Consider, for example, a new potential anticancer drug that shows activity in vitro. The perceived risk of failure can be greatly lowered by doing a successful set of animal tests, say in mice. The perceived risk drops again with additional tests in other species, especially primates or man. The further back in the R&D chain, the greater the perceived risk, and the greater incremental value of even small additional R&D investments (if successful). Literature, patent and personal-contact searches to determine who else is working on similar products and where they stand also contribute. Obviously a biotechnology product shown to be unique to Israel, or on which Israeli R&D is far ahead, becomes thereby more valuable.

According to both Litvin and Alster, limited "seed capital" ($10,000-$100,000) for additional incubation R&D prior to licensing would have tremendous marginal value, giving maximal long-term return for minimal investment.
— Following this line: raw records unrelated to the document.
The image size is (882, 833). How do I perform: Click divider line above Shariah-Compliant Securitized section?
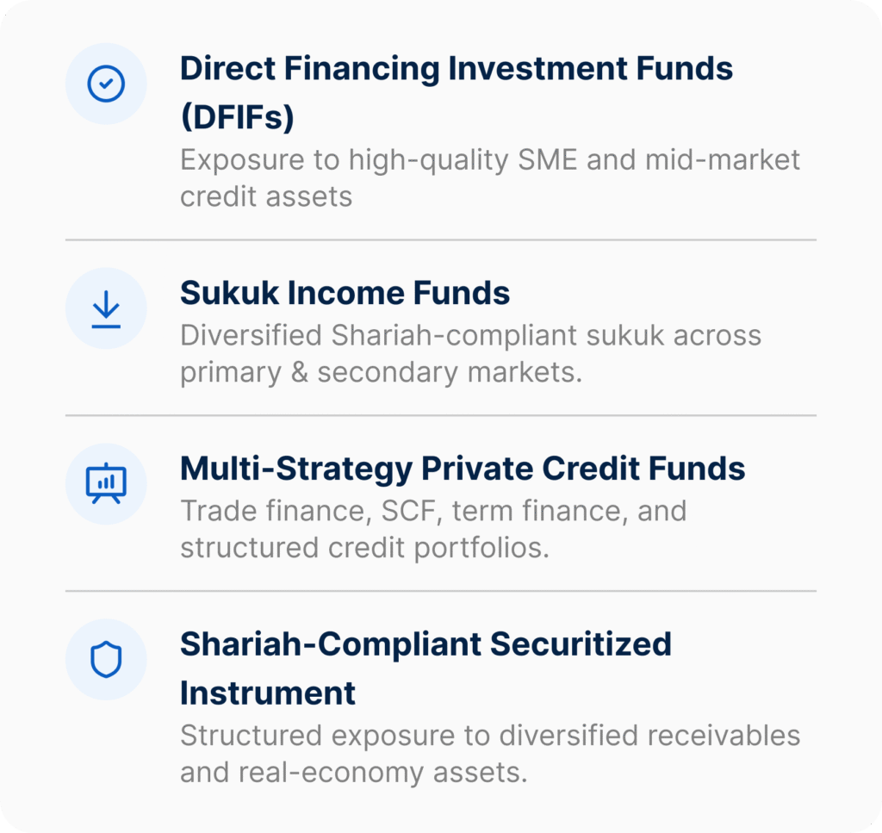(441, 591)
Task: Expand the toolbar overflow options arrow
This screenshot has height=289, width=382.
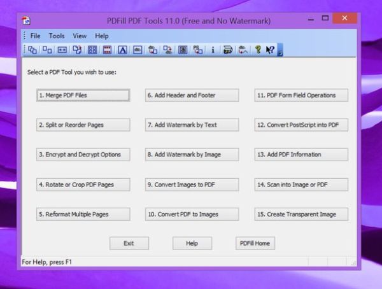Action: coord(279,51)
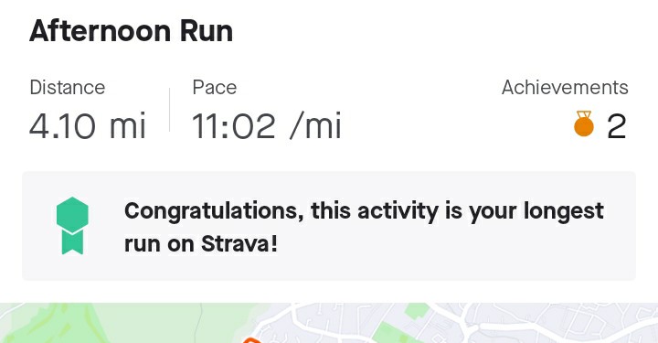
Task: Click the orange achievements medal icon
Action: click(x=584, y=123)
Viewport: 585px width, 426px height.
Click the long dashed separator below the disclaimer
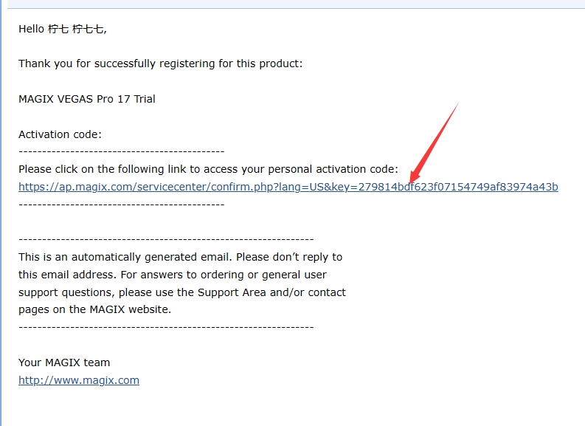tap(166, 327)
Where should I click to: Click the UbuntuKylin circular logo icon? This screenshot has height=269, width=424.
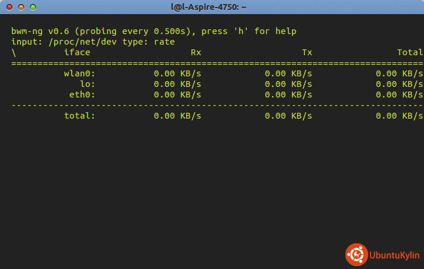pyautogui.click(x=356, y=254)
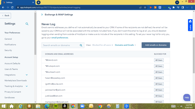Viewport: 195px width, 109px height.
Task: Open the Chrome extensions puzzle icon
Action: 174,7

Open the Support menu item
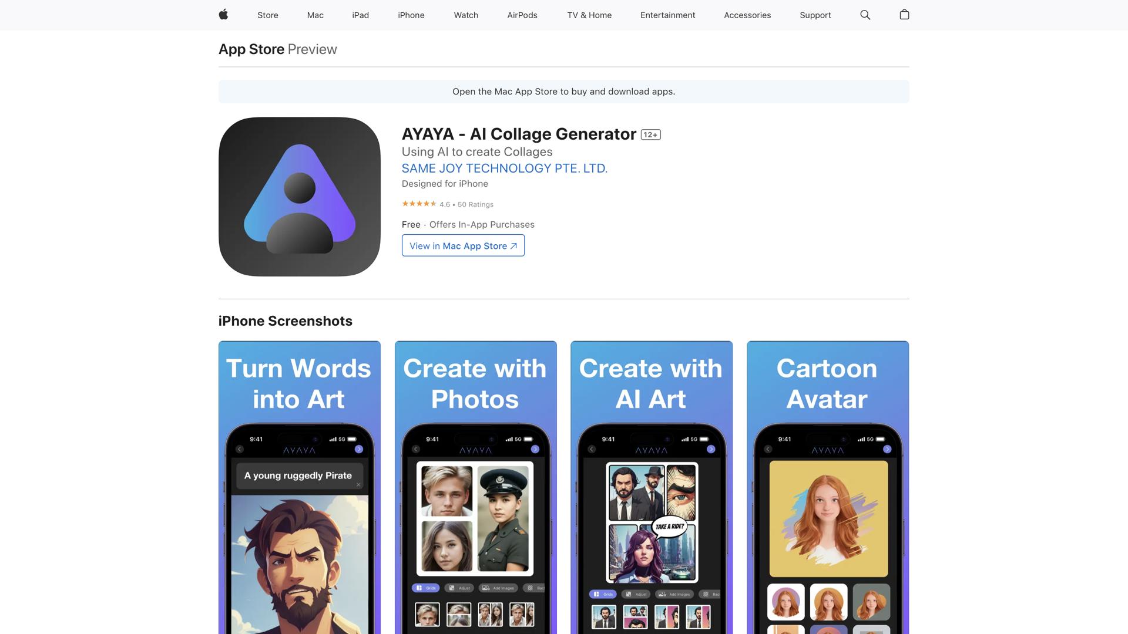coord(815,15)

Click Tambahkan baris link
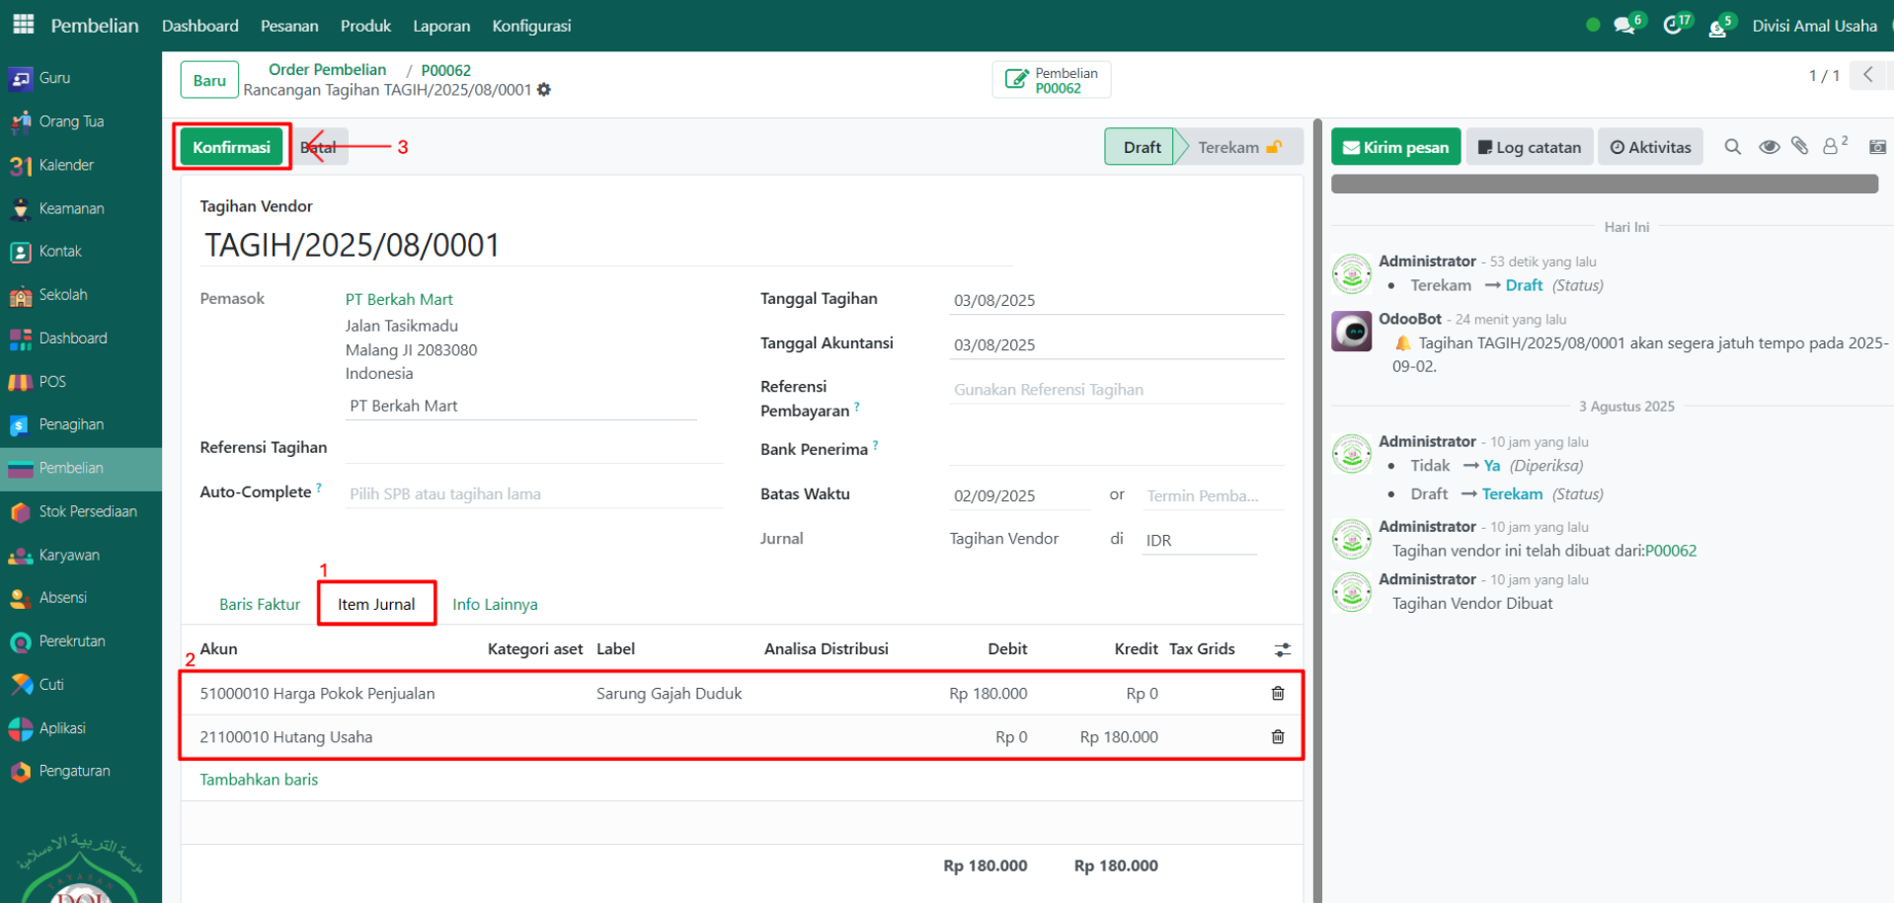(259, 780)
Although MOSA and MIT both theoretically agree on the pivotal importance of this "missing link," no effective, well-funded mechanism exists to fill the gap. Something new is needed.

Dr. Shabtay Dover, Director of the Hebrew University's (HU) Authority for R&D, suggests that special on-campus Precompetitive Industrial Research Centers (PIRC) may be one key to further progress. He points to Dr. Sergei Braun's Biotechnology and Fermentation Laboratory (BFL) as one step in this direction. Located at the HU's science-oriented Givat Ram Campus, the BFL specializes in problems of fermentation scaleup, and in interacting directly with Israel's smaller biotechnology industries, which lack full-scale feasibility-testing facilities of their own. These partnerships not only provide this HU laboratory considerable contract research, it also provides the laboratory's scientists and students insight into what's new in industry and industry's "real-life" problems. This, in turn, greatly increases their effectiveness. The laboratory's students do their theses in industry, and are in great demand. They have zero unemployment and -- for those concerned about "brain drain" -- can and are making their careers in Israel. Such PIRC facilities are still small and few and, according to Dover, need increased funding, priority and prestige. Here too, some new organizational framework may be needed.